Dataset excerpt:
»»

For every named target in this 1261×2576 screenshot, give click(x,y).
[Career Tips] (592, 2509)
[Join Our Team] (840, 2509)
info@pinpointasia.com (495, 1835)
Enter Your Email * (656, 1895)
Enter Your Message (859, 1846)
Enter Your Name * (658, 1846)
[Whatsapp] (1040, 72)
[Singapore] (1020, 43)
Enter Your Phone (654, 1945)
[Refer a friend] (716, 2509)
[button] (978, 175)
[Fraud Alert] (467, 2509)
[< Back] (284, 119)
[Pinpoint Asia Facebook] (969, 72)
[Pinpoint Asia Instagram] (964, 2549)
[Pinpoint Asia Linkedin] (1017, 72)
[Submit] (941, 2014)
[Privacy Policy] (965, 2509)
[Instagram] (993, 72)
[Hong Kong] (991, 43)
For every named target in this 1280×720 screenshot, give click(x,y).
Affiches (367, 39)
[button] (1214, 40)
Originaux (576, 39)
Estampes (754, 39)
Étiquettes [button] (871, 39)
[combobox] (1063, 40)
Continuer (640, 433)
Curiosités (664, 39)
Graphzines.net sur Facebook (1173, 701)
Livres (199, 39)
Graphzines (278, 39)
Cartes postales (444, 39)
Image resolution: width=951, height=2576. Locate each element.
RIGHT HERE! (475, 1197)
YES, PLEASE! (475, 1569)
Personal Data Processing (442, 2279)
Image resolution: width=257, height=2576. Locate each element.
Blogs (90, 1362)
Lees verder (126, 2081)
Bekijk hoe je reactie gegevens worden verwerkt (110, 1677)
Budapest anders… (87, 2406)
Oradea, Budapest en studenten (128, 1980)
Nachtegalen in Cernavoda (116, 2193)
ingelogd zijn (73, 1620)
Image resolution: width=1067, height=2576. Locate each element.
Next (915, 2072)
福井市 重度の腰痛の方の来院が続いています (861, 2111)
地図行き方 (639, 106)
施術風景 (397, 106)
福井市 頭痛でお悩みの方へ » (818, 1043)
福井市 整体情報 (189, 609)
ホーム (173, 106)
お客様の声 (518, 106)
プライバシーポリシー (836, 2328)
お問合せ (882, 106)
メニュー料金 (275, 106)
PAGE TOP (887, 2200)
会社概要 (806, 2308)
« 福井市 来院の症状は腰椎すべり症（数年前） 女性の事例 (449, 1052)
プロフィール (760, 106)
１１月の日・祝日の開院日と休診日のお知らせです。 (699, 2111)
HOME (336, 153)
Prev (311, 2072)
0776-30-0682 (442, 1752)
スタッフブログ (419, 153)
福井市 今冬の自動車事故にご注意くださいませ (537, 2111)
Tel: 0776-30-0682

««

• **GIVEN TASK**
Extract every line of the records that contains the string "each", treating uppercase and lowercase letters as distinct.

• **CORRECT ANSWER**
Image resolution: width=951, height=2576. Locate each element.
Image resolution: width=257, height=2576. Locate each element.
Image resolution: width=1067, height=2576. Locate each element.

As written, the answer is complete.